Now that Quebec’s separatist government has called an election – and now that there is a very real prospect of the Parti Québécois seizing a majority in the National Assembly – strap on your seat belts. We’re in for another bumpy ride, Canada.

In recent years, of course, it has been become de rigueur for the commentariat to declare that the separatist movement was “dead.” Some of us vehemently disagreed with that assessment. When your politics are entirely about identity, and long-nurtured grievances and humiliations, you never give up.

Separatist longing is unkillable, because logic has nothing to do with the desire for a separate nation. If it did, we wouldn’t be hearing – once again – about the likelihood of another Quebec referendum. It is a matter of the heart, not the head. Party platforms come and go; dreams don’t. They’re eternal.

Politically, the circumstances favour the separatists. If you survey the political landscape, and take a hard look at all the players, you’ll see why.

· Quebeckers aren’t bullish on Canada: Statistics Canada notwithstanding, most Quebecois (like most Canadians) do not believe that a robust recovery is underway. They know (as this writer suggested on this page last week) that they are still only a couple paycheques away from living on the street. To Quebec voters nervous about their economic prospects, Canada does not seem to be thriving any more than Quebec is. Pauline Marois’ argument is dishonest, but compelling in its simplicity: economically, we derive no benefits from Canada – they are pulling us down. Why not try some economic independence, for once?
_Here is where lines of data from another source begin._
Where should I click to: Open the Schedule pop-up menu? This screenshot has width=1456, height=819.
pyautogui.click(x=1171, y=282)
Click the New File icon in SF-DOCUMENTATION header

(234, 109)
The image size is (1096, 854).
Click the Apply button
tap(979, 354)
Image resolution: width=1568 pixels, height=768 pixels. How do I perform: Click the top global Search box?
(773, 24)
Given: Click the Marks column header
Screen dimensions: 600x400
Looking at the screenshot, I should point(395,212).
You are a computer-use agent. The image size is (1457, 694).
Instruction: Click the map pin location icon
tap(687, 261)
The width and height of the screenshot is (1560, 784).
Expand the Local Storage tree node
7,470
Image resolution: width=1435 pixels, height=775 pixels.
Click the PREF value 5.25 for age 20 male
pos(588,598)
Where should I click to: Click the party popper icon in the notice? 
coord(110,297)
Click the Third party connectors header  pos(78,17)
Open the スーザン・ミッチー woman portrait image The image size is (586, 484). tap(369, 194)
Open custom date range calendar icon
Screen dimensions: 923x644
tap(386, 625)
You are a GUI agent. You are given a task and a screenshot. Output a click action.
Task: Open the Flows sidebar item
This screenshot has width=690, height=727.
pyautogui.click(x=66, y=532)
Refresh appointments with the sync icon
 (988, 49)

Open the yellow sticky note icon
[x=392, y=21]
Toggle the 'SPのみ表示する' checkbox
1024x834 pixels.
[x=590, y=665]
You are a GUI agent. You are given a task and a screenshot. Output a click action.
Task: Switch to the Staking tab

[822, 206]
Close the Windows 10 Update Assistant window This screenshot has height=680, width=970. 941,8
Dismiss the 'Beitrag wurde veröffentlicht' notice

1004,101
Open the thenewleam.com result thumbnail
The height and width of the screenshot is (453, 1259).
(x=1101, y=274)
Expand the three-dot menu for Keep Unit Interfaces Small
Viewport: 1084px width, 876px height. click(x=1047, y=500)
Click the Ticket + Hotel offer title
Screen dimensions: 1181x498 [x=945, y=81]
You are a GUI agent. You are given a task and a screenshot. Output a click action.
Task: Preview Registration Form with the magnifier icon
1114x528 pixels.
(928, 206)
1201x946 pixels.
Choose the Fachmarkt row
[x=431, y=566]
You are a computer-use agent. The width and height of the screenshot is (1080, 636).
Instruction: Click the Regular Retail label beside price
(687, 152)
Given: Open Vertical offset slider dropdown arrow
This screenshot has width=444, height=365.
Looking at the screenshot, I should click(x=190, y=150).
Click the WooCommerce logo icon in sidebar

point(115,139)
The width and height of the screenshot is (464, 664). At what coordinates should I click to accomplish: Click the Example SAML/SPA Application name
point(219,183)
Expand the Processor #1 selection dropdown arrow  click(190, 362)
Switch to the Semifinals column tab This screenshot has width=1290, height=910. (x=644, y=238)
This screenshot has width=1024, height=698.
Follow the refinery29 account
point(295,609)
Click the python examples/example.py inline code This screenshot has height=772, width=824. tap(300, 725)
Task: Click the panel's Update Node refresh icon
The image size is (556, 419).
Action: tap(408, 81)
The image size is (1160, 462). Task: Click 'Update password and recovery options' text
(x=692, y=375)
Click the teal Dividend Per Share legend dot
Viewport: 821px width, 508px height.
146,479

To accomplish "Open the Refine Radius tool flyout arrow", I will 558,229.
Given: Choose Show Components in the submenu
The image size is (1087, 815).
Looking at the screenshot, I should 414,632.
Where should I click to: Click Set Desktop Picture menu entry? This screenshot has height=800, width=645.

· Canadians aren’t bullish on Quebec: As a smart Conservative friend told me at lunch this week, it is a fact that Canadians themselves cannot be counted on to automatically rally in support of a united Canada, as they did in 1980 and 1995. Instead, they can be expected to respond with anger and/or indifference to the sovereignty issue again being revisited. Maybe. But he is certainly not wrong when he observes that Stephen Harper, Justin Trudeau and Thomas Mulcair do not possess any of the populist political skills of Pierre Trudeau and Jean Chretien to rally average Canadians. And none of them, my friend observed, has ever fought a referendum before.

· The federalist giants are gone: The great separatist-slayers of the past – Chretien, Trudeau the Senior – have left the scene. They have been replaced by a passionless, Western anglophone Prime Minister who is reviled in Quebec; a novice Liberal leader who lacks any real support off the island of Montreal; and an NDP leader who clearly sympathizes more with sovereignty than federalism. Who, then, will speak for Canada, in the coming confrontation?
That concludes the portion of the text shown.